▸ **Given records**

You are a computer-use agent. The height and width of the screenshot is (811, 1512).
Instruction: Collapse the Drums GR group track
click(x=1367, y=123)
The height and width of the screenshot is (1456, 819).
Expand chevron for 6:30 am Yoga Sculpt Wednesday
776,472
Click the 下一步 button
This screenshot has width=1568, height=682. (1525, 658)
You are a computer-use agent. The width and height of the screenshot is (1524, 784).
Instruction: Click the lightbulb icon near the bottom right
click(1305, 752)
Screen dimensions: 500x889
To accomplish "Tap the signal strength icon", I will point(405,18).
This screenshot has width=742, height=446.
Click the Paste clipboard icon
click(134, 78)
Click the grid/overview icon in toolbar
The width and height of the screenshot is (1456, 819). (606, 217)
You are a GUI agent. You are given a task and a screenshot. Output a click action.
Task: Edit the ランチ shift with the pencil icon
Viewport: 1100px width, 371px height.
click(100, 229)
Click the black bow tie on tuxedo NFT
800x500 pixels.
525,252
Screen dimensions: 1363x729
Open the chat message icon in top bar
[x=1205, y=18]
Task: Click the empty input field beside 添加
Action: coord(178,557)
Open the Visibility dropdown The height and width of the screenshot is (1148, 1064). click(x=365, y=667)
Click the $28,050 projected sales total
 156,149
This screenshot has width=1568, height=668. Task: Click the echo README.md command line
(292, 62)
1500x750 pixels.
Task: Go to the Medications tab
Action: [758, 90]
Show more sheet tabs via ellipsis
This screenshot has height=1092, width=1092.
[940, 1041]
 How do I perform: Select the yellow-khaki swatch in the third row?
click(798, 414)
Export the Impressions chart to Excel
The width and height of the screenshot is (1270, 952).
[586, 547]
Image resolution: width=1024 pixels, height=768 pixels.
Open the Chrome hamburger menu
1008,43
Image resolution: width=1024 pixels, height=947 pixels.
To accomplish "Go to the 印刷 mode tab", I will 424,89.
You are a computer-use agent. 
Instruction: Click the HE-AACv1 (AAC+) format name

▸ **What to do**
Turn every line of the items above into a numbered list, leaving out any blank lines.

▸ **Worked answer**
1. You are a computer-use agent. The height and width of the screenshot is (811, 1512).
2. Instruction: Collapse the Drums GR group track
3. click(x=1367, y=123)
4. The height and width of the screenshot is (1456, 819).
5. Expand chevron for 6:30 am Yoga Sculpt Wednesday
6. 776,472
7. Click the 下一步 button
8. This screenshot has width=1568, height=682. (1525, 658)
9. You are a computer-use agent. The width and height of the screenshot is (1524, 784).
10. Instruction: Click the lightbulb icon near the bottom right
11. click(1305, 752)
12. Screen dimensions: 500x889
13. To accomplish "Tap the signal strength icon", I will point(405,18).
14. This screenshot has width=742, height=446.
15. Click the Paste clipboard icon
16. click(134, 78)
17. Click the grid/overview icon in toolbar
18. The width and height of the screenshot is (1456, 819). (606, 217)
19. You are a GUI agent. You are given a task and a screenshot. Output a click action.
20. Task: Edit the ランチ shift with the pencil icon
21. Viewport: 1100px width, 371px height.
22. click(100, 229)
23. Click the black bow tie on tuxedo NFT
24. 800x500 pixels.
25. 525,252
26. Screen dimensions: 1363x729
27. Open the chat message icon in top bar
28. [x=1205, y=18]
29. Task: Click the empty input field beside 添加
30. Action: coord(178,557)
31. Open the Visibility dropdown The height and width of the screenshot is (1148, 1064). click(x=365, y=667)
32. Click the $28,050 projected sales total
33.  156,149
34. This screenshot has width=1568, height=668. Task: Click the echo README.md command line
35. (292, 62)
36. 1500x750 pixels.
37. Task: Go to the Medications tab
38. Action: [758, 90]
39. Show more sheet tabs via ellipsis
40. This screenshot has height=1092, width=1092.
41. [940, 1041]
42.  How do I perform: Select the yellow-khaki swatch in the third row?
43. click(798, 414)
44. Export the Impressions chart to Excel
45. The width and height of the screenshot is (1270, 952).
46. [586, 547]
47. Image resolution: width=1024 pixels, height=768 pixels.
48. Open the Chrome hamburger menu
49. 1008,43
50. Image resolution: width=1024 pixels, height=947 pixels.
51. To accomplish "Go to the 印刷 mode tab", I will 424,89.
52. You are a computer-use agent. 
53. Instruction: Click the HE-AACv1 (AAC+) format name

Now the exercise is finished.